From: nicola taylor (n.taylor@student.murdoch.edu.au)
Date: Sun May 27 2001 - 01:17:03 EDT


(3) Value-Form in Marx:

Marx's answer to the 'riddle' of money is presented in the third section of
his opening chapter.  For the first German edition of Capital, Marx wrote a
special Appendix (1867b) on the 'The Value-Form' because - he explained to
Engels - 'the matter is too decisive for the whole book' (cited Arthur,
1979b, p.69).  In this Appendix, Marx made it clear that the decisive
character of the value-form lies in the conceptual movement it inaugurates
- from the double character of commodities and labour to their
determination by social form.  In a crucial passage at the start of the
third section Marx sets out to make this transition, positing the commodity
as a duality of 'natural form and value form'.  Introducing the argument,
he declares enigmatically:

'Not an atom of matter enters into the objectivity of commodities as
values; in this it is the direct opposite of the coarsely sensuous
objectivity of commodities as physical objects.  We may twist and turn a
single commodity as we wish; it remains impossible to grasp it as a thing
possessing value.  However, let us remember that commodities possess an
objective character as values only insofar as they are all expressions of
an identical social substance, human labour, that their objective character
as values is therefore purely social.  From this it follows self-evidently
that it can only appear in the social relation between commodity and
commodity' (Marx, 1867a, p.138-9).

What does this passage mean?  Firstly, Marx further elucidates the double
character of the commodity: (1) it has a material 'natural' existence
(objectively, it is a useful object) and (2) it has a non-material 'social'
existence (objectively it is a value).  This is clearly an elaboration of
the conceptual use-value/value distinction; the material properties of the
commodity are embodied in it and constitute its useful quality, yet it
cannot be grasped in itself as a thing possessing value.  Secondly, diverse
commodities are objectively commensurable - have value - only in so far as
they express a social phenomenon - namely, the equalisation of human
labour.  Moreover, the equalisation is affected not in production but
exchange, when the diverse labours of private dissociated producers are
verified as a relation between commodities.  It follows 'self-evidently'
that value is not a physiological substance but a 'purely social' concept,
referring to the historically specific form that social labour takes when
the products of independent producers are exchanged universally against one
another.

At first sight, this passage appears to verify Rubin's (1928/1972) 'social'
interpretation of the concept of abstract labour as the social form that
private labour assumes in a system of generalised commodity exchange.  On
this reading, Marx explicates the necessity that the value of a commodity
be represented in the bodily form of an equivalent commodity: 'human labour
creates value, but is not itself value.  It becomes value only in its
coagulated state, in objective form' (Marx, 1867a, p.142, also p.149).  The
notion that human labour is value only when it takes on an objective
(equivalent) form underwrites Marx's derivation of money as the universal
equivalent commodity, or unique commodity in whose value that of all other
commodities comes to be expressed.  This leads to an important argument,
introduced in the fourth section: namely that in a system of generalised
production for exchange, a 'reification' takes place such that the social
character of the relationship between private producers appears inverted as
a monetary relationship between the objects they independently produce.
This inversion is a 'social' phenomenon specific to the 'bourgeois mode of
production', as Marx argues:

'The value-form of the product of labour is the most abstract, but also the
most universal form of the bourgeois mode of production; by that fact it
stamps the bourgeois mode of production as a particular kind of social
production of a historical and transitory character.  If then we make the
mistake of treating it as the eternal natural form of social production we
necessarily overlook the specificity of the value-form, and consequently of
the commodity form together with its further developments, the money form,
the capital form, etc (Marx, 1867a, fn.34, p.174)'.
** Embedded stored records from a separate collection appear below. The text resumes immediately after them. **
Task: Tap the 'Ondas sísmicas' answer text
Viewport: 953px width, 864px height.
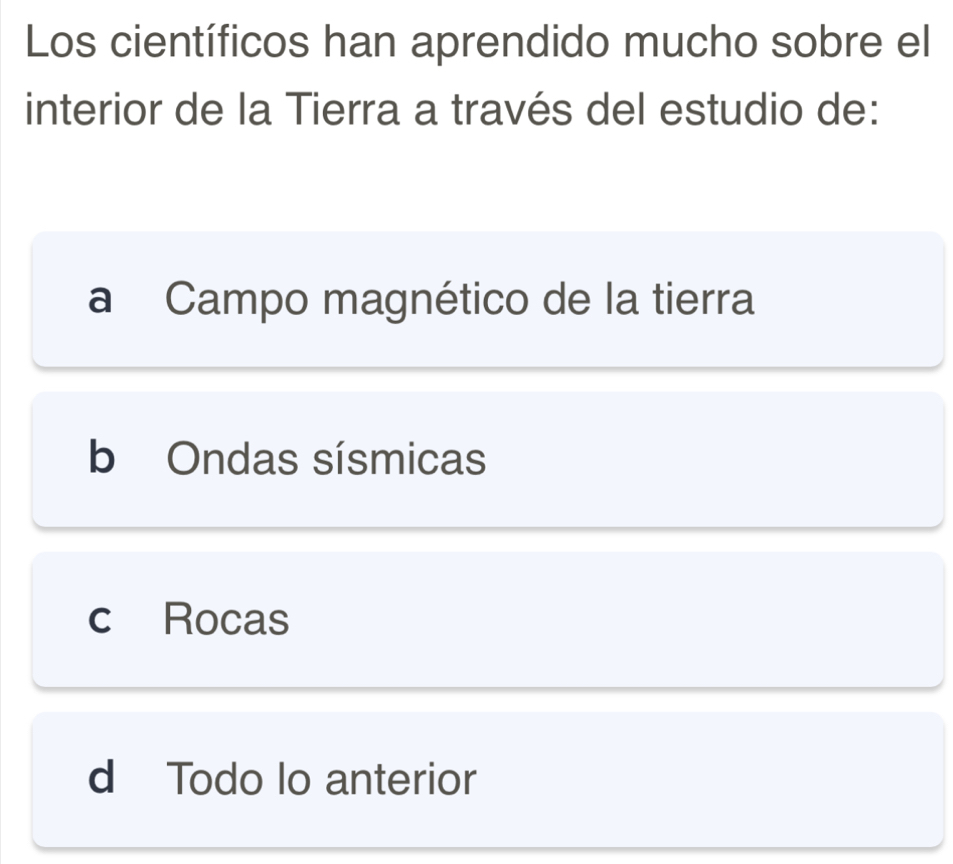Action: click(x=327, y=460)
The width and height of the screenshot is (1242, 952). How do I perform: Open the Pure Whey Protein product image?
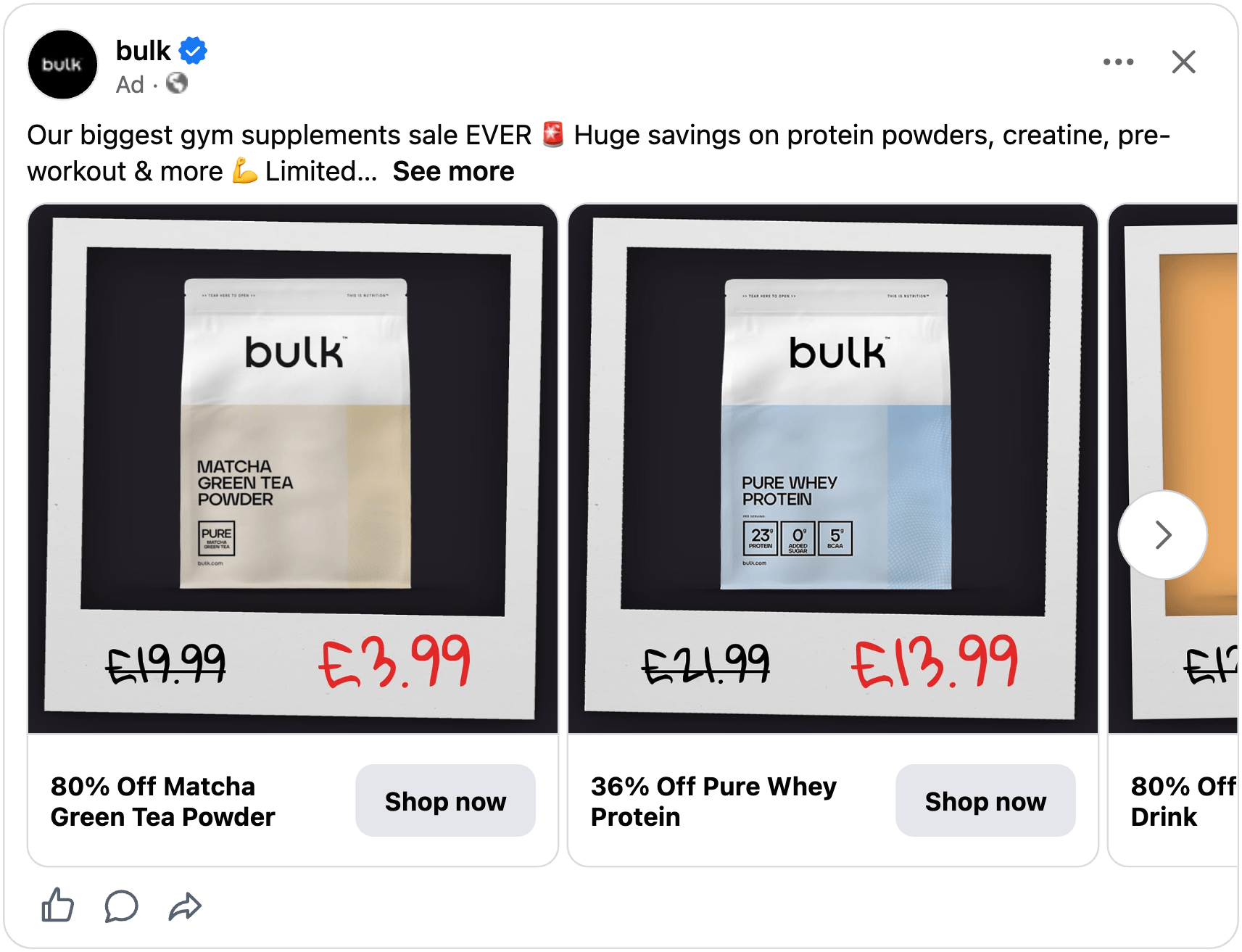[x=833, y=468]
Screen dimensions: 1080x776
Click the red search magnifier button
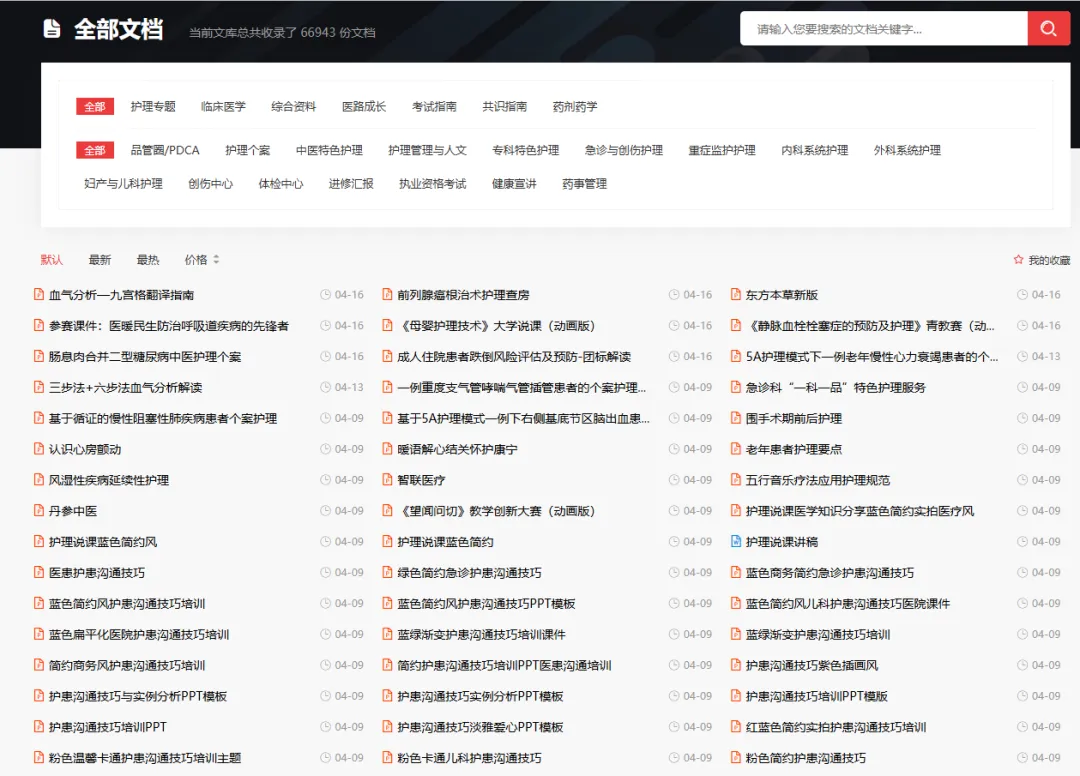(x=1048, y=28)
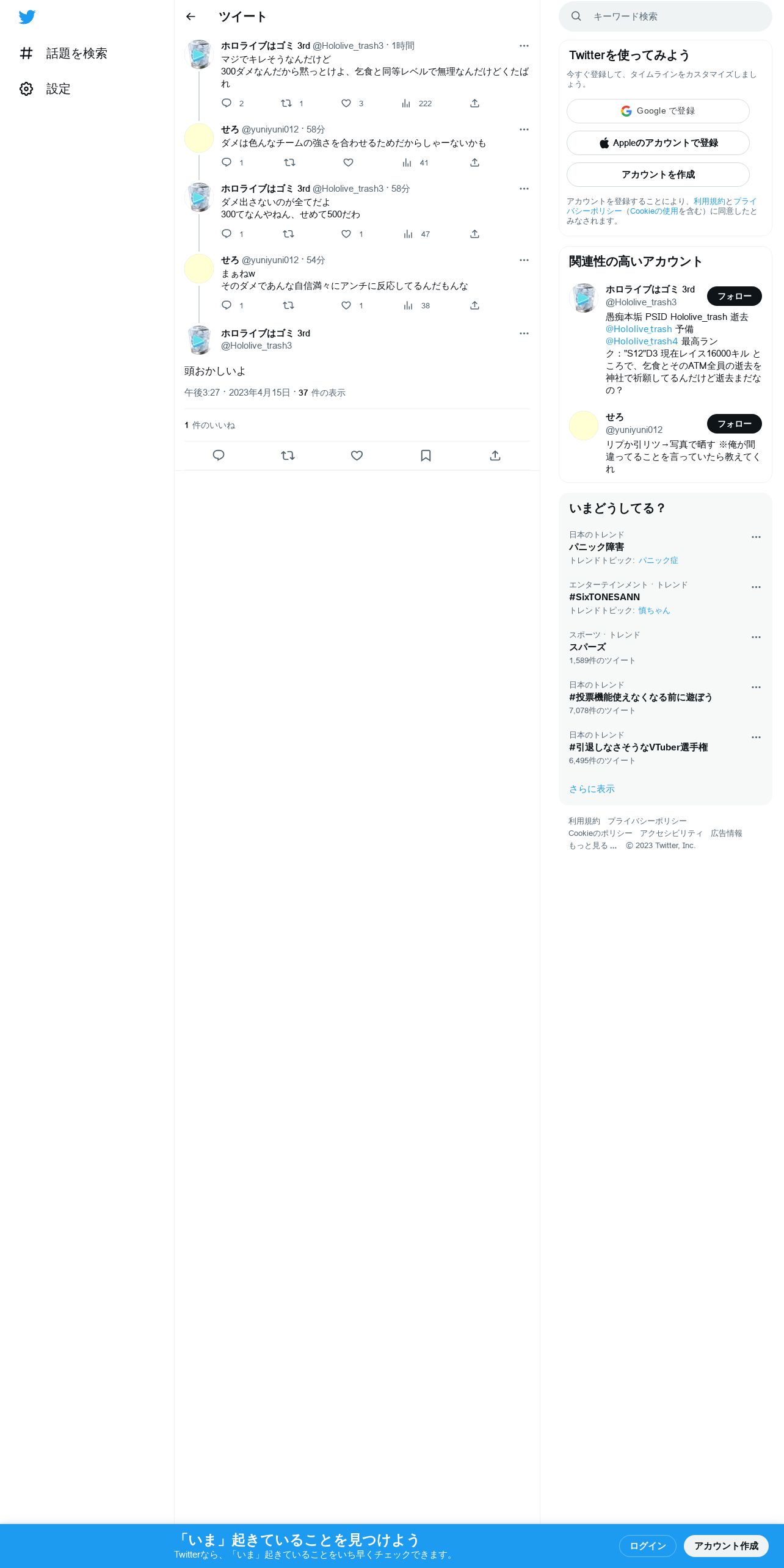Image resolution: width=784 pixels, height=1568 pixels.
Task: Click the Twitter bird logo
Action: click(27, 17)
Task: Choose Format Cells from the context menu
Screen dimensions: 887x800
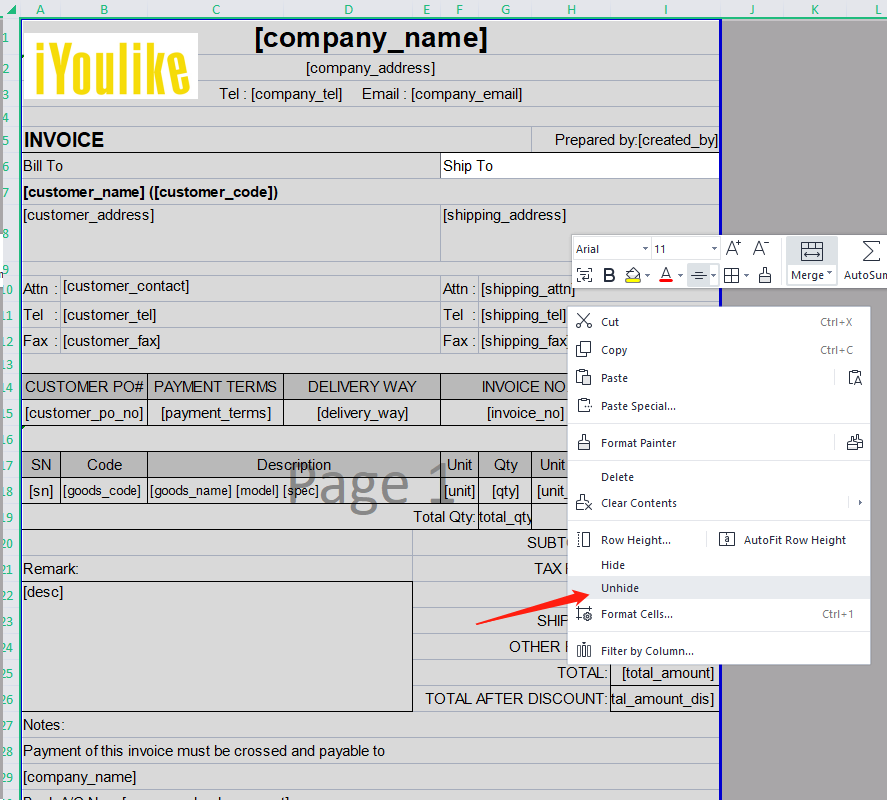Action: [636, 614]
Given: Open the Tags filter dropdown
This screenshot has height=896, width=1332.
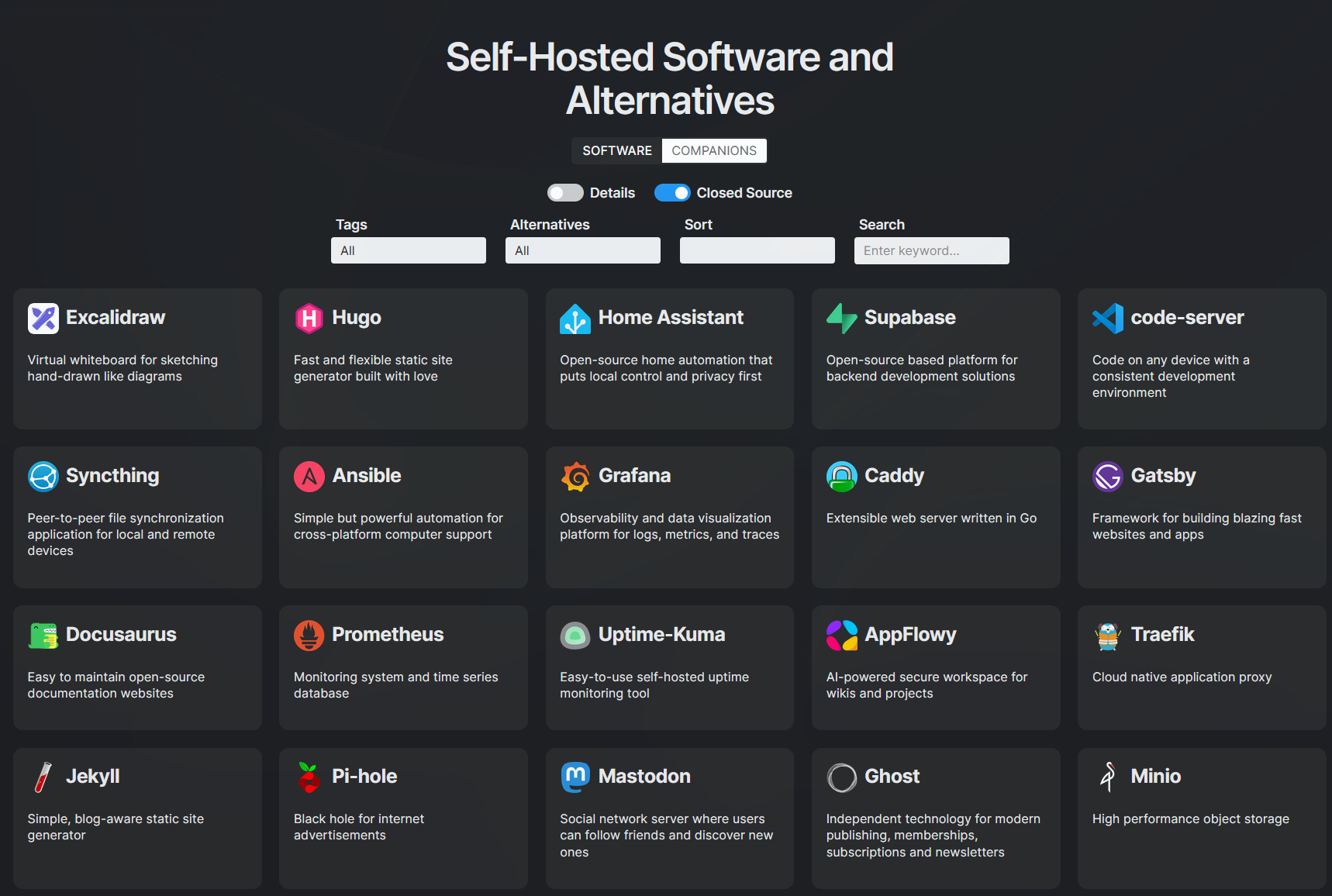Looking at the screenshot, I should [x=408, y=250].
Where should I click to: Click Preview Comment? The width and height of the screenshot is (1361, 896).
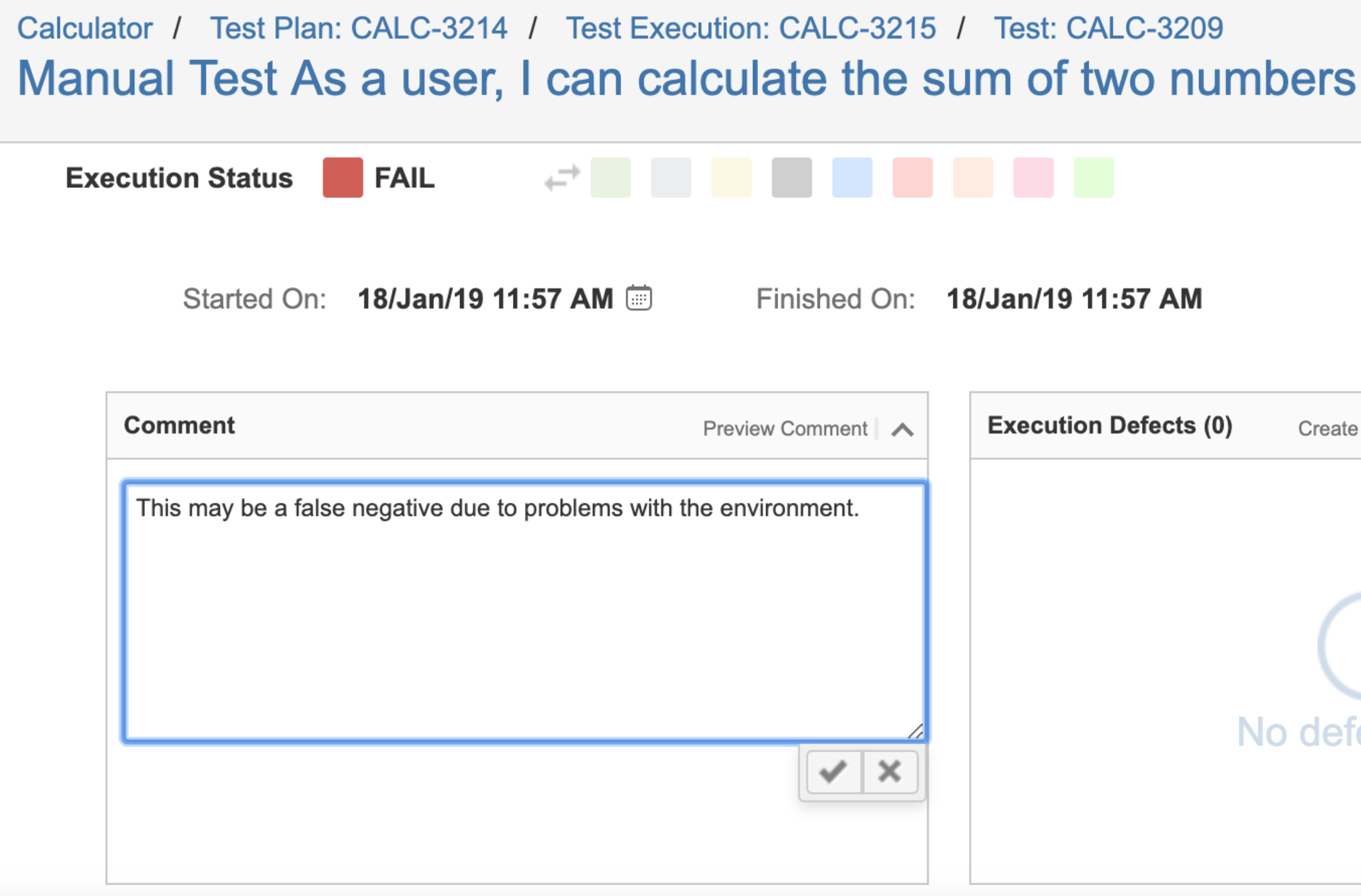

In this footnote, and elsewhere in this section on commodity fetishism,
Marx denounces the classical political economists for their failure to
comprehend the 'specificity of the value form' as a historically unique
form of social domination over value content.  Where value and its
measurement (in labour time) appear in classical value theory with
'self-evident and nature-imposed necessity' as economic 'laws' or external
determinations relevant to any form of productive activity, these
'formulas' are, for Marx, but ideological manifestations of the social form
itself (Marx, 1967a, p.175).  The secret of the structure and development
of the capitalist economy is therefore to be found in the material
abstraction of commodity exchange, and the inverted reality of value-forms
that it creates.  In other words, 'the entire system has to be grasped
(within limits yet to be specified) as form-determined' (Arthur, 1993, p.66). 
     
Is this 'social' interpretation of Marx's value-form theory convincing?
One difficulty is that Marx retains a reference to value as labour in its
'coagulated state' thereby creating a link to the classical theories that
he explicitly criticised.  The 'objective form' into which socially
equalised 'human labour' necessarily 'coagulates' might then be interpreted
as a physiological labour embodiment (in the body of a particular
commodity, or universally in the money commodity) that takes place
independently of any monetary abstraction from concrete-labour in exchange.
 A physiological interpretation of 'social equalisation' implies a
Ricardian model of reification, in which the 'relation of things' is
constituted as a form of 'appearance' autonomous of the 'real' social
relations hidden behind it (cf Murray, 1993).  In other words, labour as
'essence is defined, in contrast to the form of appearance, in a formal,
logical way as the universal, typical and principal' (Backhaus, 1969/1980,
p.101). 
 
Given Marx's retention of physiological references - and the possibility
for reading into his first chapter a labour-embodied theory of commodity
money - Backhaus concludes that the social mediation implied by Marx's
theory of value-form 'can only be construed as a pseudo-dialectical
movement of pseudo-dialectical contradiction' (p.101).  Moreover, to the
extent that the theory of commodity fetishism retains a Ricardian essence
and appearance model, it severs the essential interconnectedness of form
and essence demanded by a systematic dialectical theory, rendering the
'phenomenon of reification unfathomable' (pp.101-4).  Unfathomable because
a theory of inverted reality can be compatible with a social science only
to the extent that essence and its appearance are unified and systemically
determined (Coletti, incidentally, came to the same conclusion from a
different perspective).  Marx's failure is precisely that he failed to
explicate the double character of labour as the essential opposition of
capitalist production, grounded in the internal social structures that
constitute labour in this double form.  Thus, the value-form appears not as
an abstract-universal 'mode of association' determining the social form of
private productive activity in capitalism, but more ambiguously as a theory
of 'commodity money' derived from the exchange relation.... 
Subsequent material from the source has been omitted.